---- RECORDS PROVIDED

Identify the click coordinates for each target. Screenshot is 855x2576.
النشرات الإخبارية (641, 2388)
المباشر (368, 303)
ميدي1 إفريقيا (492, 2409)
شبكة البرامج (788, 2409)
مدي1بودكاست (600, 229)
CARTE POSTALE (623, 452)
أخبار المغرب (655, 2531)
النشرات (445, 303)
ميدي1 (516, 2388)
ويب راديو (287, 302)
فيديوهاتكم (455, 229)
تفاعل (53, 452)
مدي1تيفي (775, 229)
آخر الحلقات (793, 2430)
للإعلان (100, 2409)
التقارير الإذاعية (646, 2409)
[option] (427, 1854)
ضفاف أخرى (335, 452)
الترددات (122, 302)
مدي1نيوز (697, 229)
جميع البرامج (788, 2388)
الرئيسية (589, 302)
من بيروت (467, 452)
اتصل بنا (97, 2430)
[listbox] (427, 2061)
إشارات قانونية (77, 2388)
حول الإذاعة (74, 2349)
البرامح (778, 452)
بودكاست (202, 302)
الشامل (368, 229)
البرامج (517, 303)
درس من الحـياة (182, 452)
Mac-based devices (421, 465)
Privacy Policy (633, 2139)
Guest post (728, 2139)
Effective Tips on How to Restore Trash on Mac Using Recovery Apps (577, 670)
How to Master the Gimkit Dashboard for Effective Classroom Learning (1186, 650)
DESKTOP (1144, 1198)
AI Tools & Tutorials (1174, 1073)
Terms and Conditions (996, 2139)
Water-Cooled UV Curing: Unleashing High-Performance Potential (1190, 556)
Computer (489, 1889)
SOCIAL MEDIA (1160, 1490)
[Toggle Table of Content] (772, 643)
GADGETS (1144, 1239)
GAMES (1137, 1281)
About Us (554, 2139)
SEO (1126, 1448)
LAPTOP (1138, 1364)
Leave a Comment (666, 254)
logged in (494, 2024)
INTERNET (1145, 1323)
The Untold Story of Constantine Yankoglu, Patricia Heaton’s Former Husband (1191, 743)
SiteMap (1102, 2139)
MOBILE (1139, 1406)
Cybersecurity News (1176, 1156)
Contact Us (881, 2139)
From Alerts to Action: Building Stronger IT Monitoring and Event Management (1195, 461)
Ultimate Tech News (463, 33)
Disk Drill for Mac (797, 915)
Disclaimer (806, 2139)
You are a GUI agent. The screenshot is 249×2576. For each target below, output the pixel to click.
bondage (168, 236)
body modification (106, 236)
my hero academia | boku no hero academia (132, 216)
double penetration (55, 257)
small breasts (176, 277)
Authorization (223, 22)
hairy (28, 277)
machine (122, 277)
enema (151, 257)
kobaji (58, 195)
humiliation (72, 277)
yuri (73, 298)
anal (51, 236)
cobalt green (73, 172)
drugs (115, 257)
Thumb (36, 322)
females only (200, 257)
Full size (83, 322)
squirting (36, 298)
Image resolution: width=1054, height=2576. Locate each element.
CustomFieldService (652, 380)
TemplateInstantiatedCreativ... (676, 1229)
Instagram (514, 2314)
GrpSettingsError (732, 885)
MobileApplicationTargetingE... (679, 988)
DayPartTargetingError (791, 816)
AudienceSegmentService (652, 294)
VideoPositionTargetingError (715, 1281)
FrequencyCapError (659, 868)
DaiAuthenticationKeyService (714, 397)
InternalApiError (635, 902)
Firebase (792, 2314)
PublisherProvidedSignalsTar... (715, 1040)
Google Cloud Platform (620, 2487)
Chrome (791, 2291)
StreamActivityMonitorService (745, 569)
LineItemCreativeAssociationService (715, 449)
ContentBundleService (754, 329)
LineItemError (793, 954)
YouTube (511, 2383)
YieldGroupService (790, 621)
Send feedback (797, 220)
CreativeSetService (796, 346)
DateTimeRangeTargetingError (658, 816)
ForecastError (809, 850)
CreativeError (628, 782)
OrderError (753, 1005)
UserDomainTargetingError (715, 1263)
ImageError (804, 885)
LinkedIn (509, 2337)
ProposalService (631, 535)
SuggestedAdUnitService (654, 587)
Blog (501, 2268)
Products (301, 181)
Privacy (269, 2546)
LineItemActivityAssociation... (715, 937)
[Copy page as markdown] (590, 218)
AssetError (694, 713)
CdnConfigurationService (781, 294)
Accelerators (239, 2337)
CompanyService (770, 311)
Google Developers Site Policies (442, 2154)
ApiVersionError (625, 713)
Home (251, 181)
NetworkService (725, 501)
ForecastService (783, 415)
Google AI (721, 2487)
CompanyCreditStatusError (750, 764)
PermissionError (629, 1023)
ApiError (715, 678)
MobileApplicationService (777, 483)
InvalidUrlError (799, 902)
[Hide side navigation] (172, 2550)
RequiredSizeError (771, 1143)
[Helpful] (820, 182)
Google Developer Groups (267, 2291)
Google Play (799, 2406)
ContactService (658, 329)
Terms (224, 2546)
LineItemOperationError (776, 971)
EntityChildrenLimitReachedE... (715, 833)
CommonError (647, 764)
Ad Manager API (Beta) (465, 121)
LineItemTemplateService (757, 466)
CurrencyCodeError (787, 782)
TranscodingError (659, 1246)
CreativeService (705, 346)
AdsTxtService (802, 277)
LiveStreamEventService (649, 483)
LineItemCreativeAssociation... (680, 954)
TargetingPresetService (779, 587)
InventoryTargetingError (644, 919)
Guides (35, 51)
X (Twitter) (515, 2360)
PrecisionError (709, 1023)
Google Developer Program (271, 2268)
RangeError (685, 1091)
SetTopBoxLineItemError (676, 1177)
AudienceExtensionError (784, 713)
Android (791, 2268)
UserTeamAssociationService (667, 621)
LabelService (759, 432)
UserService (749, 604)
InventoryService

--------

### WORK REQUIRED
Go through the entries and copy each line holding the string "click".

### THE ANSWER
Identify the click coordinates for each target. Screenshot is 855x2576.
You are a GUI agent. The screenshot is 249×2576. For each target below, output the pixel to click.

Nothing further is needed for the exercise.